→ STATED TASK: Please count the lines in the records below that contain the word "accomplish" and reply with the number alone.

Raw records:
-- start --
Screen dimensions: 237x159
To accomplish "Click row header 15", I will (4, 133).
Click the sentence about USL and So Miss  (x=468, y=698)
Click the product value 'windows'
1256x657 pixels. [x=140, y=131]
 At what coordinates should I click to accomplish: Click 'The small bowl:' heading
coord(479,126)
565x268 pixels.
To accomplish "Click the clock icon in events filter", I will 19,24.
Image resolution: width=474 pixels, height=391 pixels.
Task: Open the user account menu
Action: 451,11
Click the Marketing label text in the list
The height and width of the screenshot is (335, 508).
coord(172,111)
-- end --
→ THE RESPONSE: 3